In the days before she died Ms Bottrill told her son she was struggling to cope, and told neighbours: “I can’t afford to live any more.”
Ms Bottrill had already packed up the belongings in her house in Meriden Drive, according to reports.
Her son said she was distraught at having to leave the home she had lived in for 18 years, where she had raised two children as a single mother.
He said: “She didn’t want to go but she knew she had to. She couldn’t afford to stay. It was too hard.”
Ms Bottrill lived in her three-bedroom home on her own after her two children moved out, leaving her with a 25 per cent reduction in her housing benefit for two rooms, the newspaper said.
Solihull Council Labour group leader David Jamieson, who knows the family, said: “I’m absolutely appalled this poor lady has taken her own life because she was worried about how she would pay the bedroom tax.
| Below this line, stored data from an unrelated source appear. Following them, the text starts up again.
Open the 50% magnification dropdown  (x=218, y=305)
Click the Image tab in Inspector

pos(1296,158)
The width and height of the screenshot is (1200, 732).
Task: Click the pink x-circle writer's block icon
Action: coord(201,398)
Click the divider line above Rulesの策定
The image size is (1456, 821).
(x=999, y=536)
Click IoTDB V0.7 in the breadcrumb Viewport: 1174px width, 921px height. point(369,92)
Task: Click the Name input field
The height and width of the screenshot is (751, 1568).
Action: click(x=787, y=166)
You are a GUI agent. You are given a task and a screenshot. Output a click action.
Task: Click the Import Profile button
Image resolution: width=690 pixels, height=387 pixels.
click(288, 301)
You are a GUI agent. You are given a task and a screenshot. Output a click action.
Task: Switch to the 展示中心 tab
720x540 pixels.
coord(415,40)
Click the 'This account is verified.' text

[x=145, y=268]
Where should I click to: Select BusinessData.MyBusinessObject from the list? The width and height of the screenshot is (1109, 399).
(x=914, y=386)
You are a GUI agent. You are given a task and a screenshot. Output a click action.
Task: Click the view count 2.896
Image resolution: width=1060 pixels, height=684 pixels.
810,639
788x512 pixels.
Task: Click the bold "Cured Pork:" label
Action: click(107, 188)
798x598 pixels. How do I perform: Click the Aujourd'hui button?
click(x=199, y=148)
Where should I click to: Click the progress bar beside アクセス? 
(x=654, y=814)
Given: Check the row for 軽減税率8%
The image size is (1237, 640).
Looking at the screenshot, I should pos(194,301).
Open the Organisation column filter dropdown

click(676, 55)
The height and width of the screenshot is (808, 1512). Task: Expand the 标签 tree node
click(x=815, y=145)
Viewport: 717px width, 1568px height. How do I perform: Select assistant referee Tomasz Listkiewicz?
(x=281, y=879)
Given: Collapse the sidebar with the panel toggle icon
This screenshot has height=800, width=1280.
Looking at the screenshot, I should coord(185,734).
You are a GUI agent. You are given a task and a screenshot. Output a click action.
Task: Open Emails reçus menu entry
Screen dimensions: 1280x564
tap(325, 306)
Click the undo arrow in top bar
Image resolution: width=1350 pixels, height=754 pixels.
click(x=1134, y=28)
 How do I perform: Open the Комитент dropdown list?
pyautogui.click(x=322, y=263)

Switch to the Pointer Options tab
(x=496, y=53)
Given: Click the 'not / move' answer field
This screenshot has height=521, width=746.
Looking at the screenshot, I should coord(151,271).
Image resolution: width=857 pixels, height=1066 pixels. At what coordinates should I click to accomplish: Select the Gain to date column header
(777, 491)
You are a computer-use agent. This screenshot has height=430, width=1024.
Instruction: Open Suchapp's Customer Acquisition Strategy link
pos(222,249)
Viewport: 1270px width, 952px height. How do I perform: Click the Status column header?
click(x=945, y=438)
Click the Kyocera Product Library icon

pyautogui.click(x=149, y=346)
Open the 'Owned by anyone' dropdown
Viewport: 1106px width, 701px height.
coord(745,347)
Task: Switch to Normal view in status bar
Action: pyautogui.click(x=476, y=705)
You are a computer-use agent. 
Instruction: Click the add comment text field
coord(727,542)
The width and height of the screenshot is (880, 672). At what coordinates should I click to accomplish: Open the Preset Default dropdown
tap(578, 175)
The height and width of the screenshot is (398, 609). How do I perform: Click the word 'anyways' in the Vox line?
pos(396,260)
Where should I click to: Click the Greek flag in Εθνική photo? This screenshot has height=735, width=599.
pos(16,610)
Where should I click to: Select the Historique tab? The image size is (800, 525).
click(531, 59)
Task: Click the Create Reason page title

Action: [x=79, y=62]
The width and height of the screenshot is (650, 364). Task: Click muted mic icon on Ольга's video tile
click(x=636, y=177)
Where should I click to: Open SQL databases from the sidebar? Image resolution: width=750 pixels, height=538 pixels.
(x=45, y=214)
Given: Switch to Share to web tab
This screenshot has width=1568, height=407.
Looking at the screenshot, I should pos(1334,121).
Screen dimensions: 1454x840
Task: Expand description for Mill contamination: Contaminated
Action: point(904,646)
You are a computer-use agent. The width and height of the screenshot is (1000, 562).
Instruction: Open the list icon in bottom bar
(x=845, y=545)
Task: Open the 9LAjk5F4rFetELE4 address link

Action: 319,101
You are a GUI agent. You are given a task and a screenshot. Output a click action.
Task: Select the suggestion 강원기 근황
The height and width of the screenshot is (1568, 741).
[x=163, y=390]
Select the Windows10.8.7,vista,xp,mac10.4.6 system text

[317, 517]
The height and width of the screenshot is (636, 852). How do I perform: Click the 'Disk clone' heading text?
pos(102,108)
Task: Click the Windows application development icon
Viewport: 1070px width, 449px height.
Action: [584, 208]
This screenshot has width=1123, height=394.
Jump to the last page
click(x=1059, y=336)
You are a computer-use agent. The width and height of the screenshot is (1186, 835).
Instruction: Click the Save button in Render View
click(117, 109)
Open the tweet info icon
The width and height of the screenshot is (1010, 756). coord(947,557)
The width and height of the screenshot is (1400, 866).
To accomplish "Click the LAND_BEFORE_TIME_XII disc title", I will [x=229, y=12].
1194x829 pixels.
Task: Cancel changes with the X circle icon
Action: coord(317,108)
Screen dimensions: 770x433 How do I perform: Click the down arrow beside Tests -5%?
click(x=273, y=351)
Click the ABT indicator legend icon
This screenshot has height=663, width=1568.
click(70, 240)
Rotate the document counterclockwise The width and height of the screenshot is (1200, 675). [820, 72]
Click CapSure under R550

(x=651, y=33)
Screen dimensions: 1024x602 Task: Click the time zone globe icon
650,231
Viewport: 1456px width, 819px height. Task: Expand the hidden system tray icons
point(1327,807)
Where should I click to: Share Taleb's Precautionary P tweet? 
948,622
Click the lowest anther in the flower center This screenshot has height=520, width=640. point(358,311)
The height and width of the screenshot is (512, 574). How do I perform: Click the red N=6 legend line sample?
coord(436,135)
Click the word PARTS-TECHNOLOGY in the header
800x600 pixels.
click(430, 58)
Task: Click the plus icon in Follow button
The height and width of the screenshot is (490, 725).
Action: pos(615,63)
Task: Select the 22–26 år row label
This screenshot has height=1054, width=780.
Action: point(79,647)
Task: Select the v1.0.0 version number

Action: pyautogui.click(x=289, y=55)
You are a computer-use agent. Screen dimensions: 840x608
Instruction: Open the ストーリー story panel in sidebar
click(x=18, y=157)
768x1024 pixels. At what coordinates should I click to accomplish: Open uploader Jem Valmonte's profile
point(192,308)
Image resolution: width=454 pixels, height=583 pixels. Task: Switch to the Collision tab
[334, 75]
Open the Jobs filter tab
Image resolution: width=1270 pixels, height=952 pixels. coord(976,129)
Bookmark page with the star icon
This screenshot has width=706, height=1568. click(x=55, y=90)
“I hope the government will take notice and reconsider this policy.”
Under the spare room subsidy policy, introduced last month, benefits will be deducted from social housing tenants of working age who are found to have more bedrooms than they need.
Around 660,000 social housing tenants faced a reduction in their housing benefit because they are deemed to be under-occupying their homes.
Tenants with disabilities will be subject to the penalty, unless a bedroom is used by a non-resident carer who stays overnight.